------ GEGEVEN TEKST

In de huiskamer hingen schilderijen, er stond meubilair en in een vitrine kon je een flinke horloge verzameling bewonderen;
In de kelder lagen fossielen, aardewerk en blauwe tegeltjes, stenen en fossielen. Ook staat er een boomstamwaterput uit ongeveer 1200;
Er was een kamer vol oud speelgoed;
Een linnenkamer;
De zolder vol wasgoed;
En een echte bokkenwagen van de huisarts, nog met zijn dokterstas;
Het was een leuk en interessant museum.
Hierna liepen we verder en op een gegeven moment kwamen we in Rijssen uit. Het was nog even zoeken naar het centrum. Een leuke winkel vol prullaria, en een restaurant met veel zwakbegaafden in de bediening, die hun werk zeer serieus namen. We zaten op een heerlijk schaduwrijk plekje in de tuin en het was heerlijk.
Tot slot nog langs een kerk in Rijssen en langs een saaie begraafplaats zonder enkele bloem;
Tegen zes uur waren we pas terug in het hotel, dus even douchen en omkleden en daarna naar beneden voor ons 3 gangen diner die 2 nachten inbegrepen was. Prima restaurant als je van schnitzel en patat en tomatensoep houdt, maar wij hebben er toch best lekker gegeten.
We waren allebei moe maar we hebben het voor elkaar gekregen nog tot middernacht te liggen kletsen.

------------

OPDRACHT → Herhaal woordelijk het deel van de gegeven tekst dat opent met de woorden "Tot slot nog" en sluit met "best lekker gegeten.". Het materiaal staat los van de gegeven tekst.

------ MATERIAALFRAGMENTEN

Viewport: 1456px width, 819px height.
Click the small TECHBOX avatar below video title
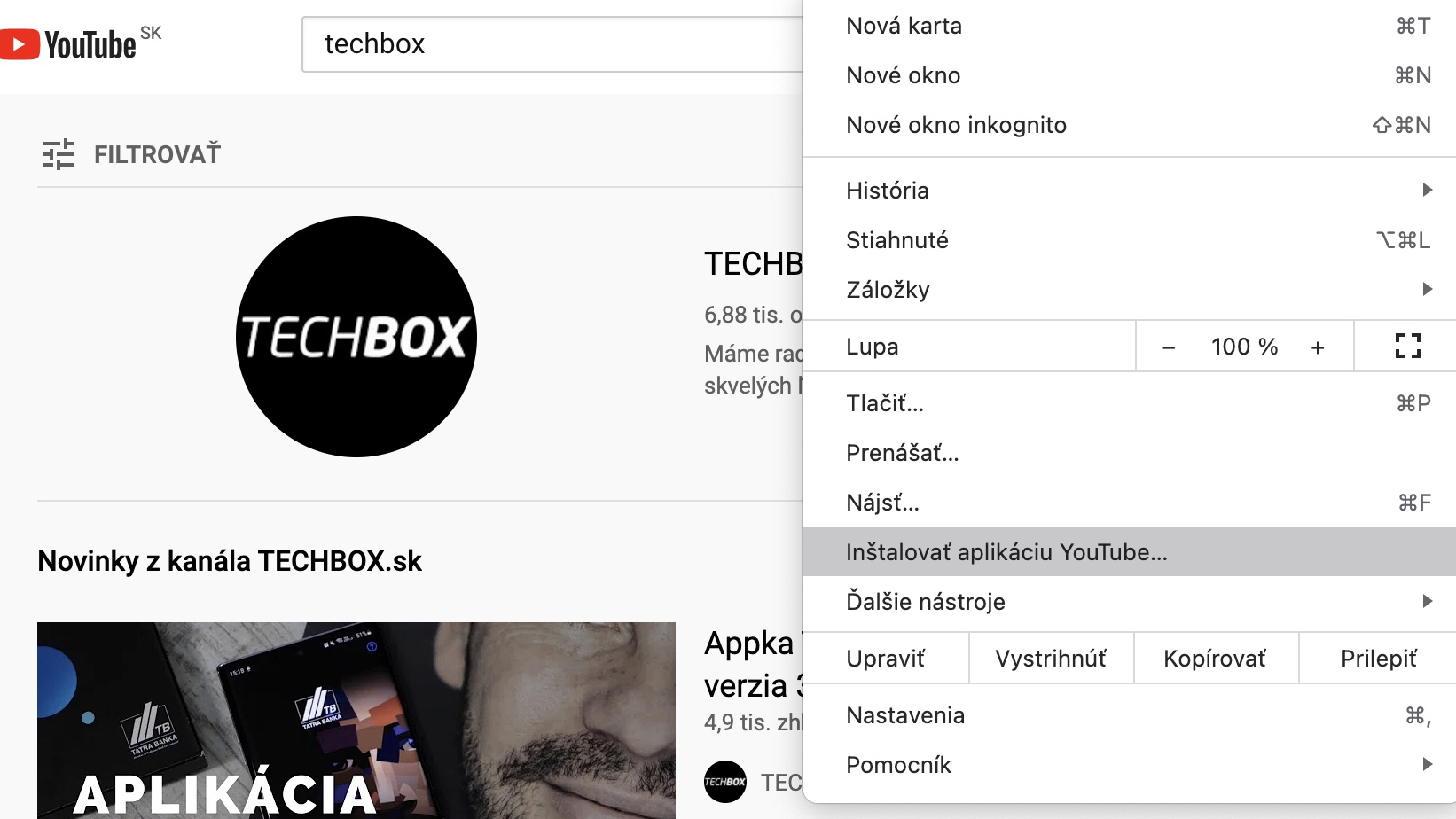(725, 782)
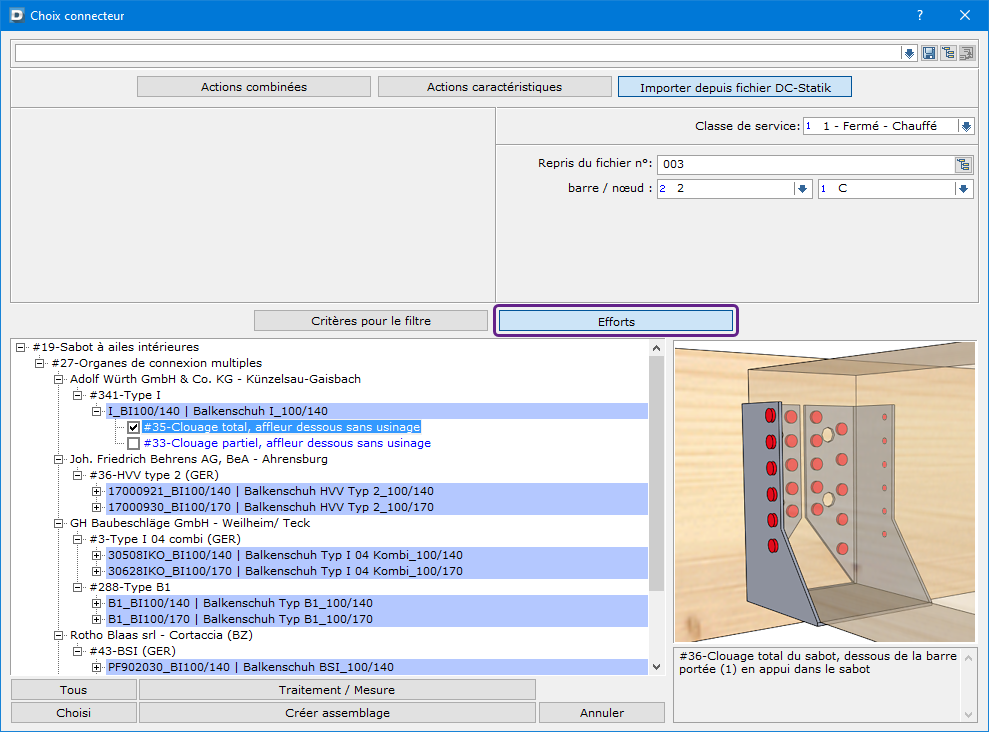
Task: Uncheck '#35-Clouage total' checkbox
Action: click(x=134, y=428)
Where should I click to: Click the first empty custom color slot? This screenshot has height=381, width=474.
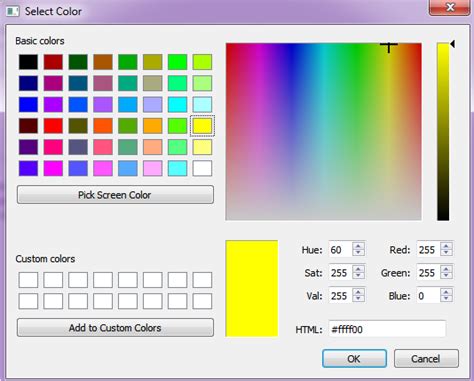(28, 280)
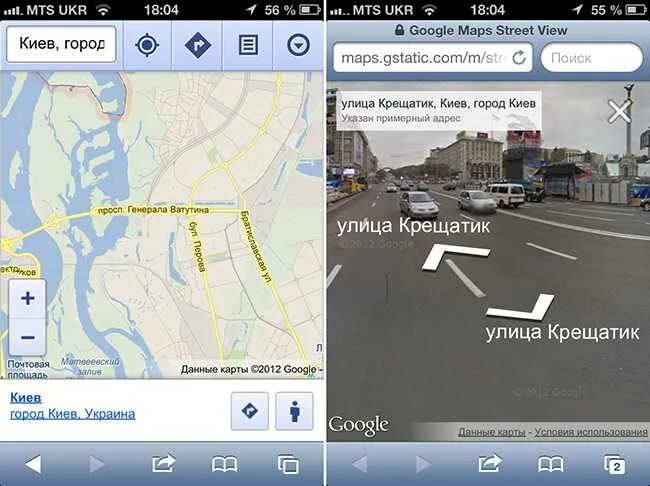This screenshot has width=650, height=486.
Task: Open the город Киев, Украина link
Action: (x=73, y=414)
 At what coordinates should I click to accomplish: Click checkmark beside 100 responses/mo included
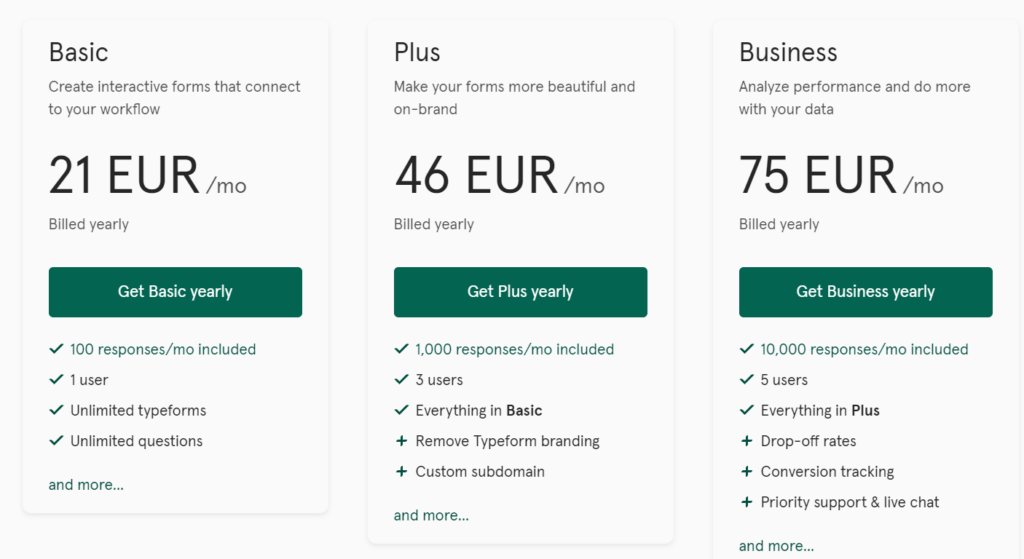[x=56, y=349]
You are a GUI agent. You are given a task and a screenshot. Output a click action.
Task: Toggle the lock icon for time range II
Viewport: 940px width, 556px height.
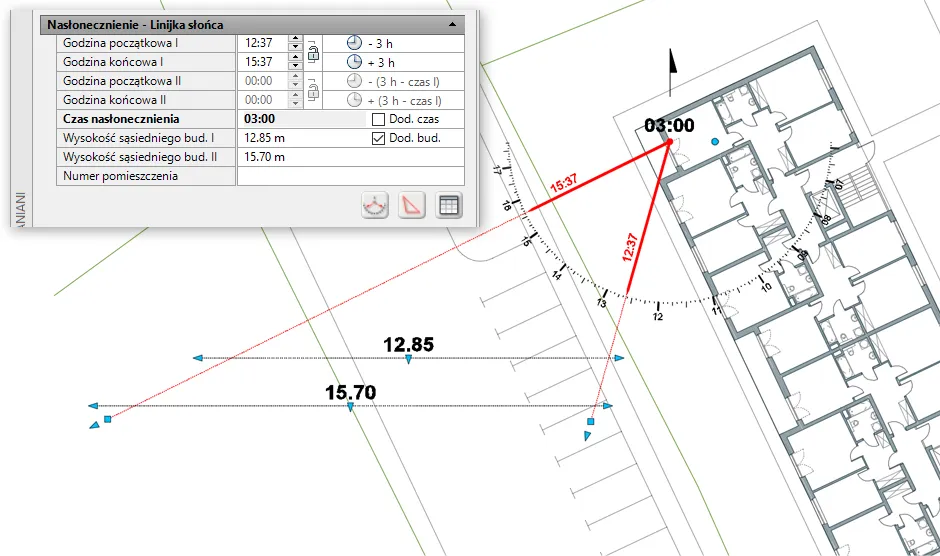(313, 90)
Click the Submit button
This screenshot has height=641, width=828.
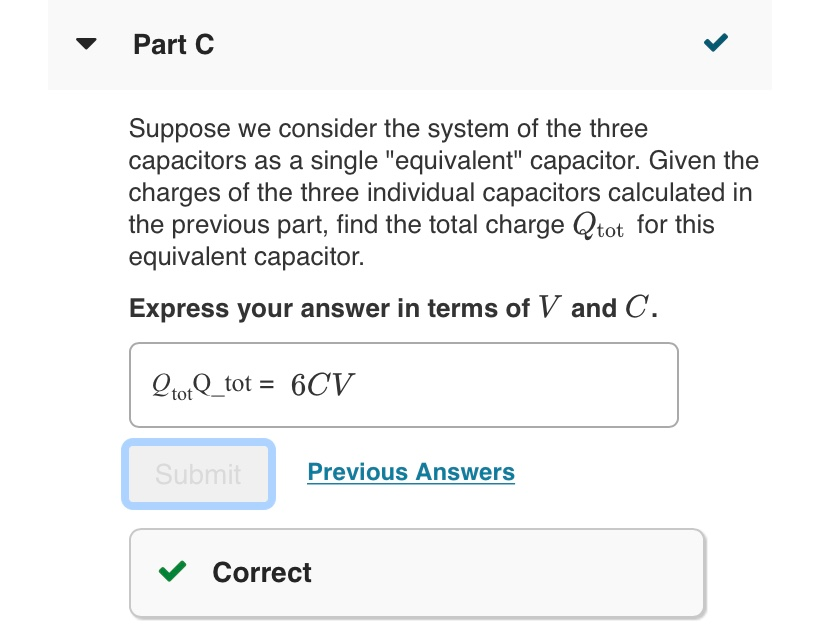coord(198,474)
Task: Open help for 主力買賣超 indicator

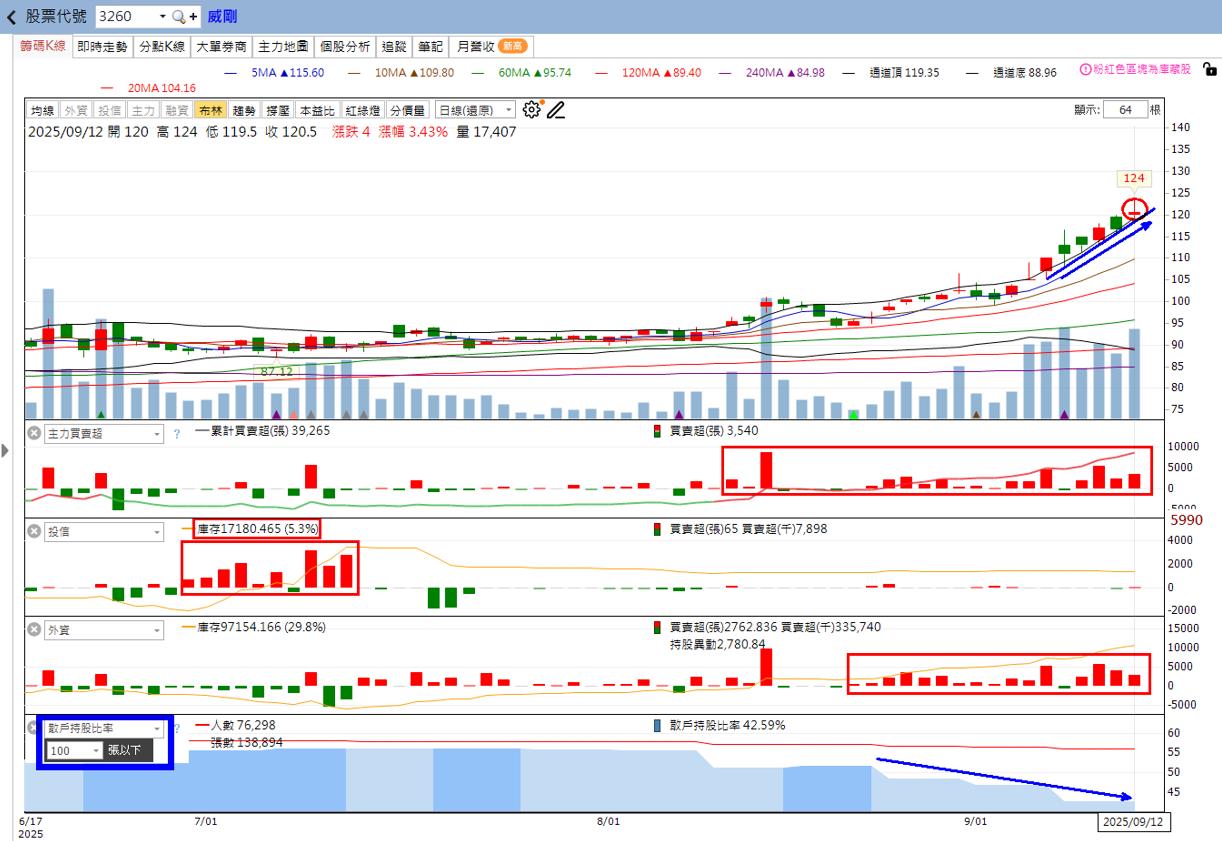Action: 176,433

------------

UITWERKING →
Tot slot nog langs een kerk in Rijssen en langs een saaie begraafplaats zonder enkele bloem;
Tegen zes uur waren we pas terug in het hotel, dus even douchen en omkleden en daarna naar beneden voor ons 3 gangen diner die 2 nachten inbegrepen was. Prima restaurant als je van schnitzel en patat en tomatensoep houdt, maar wij hebben er toch best lekker gegeten.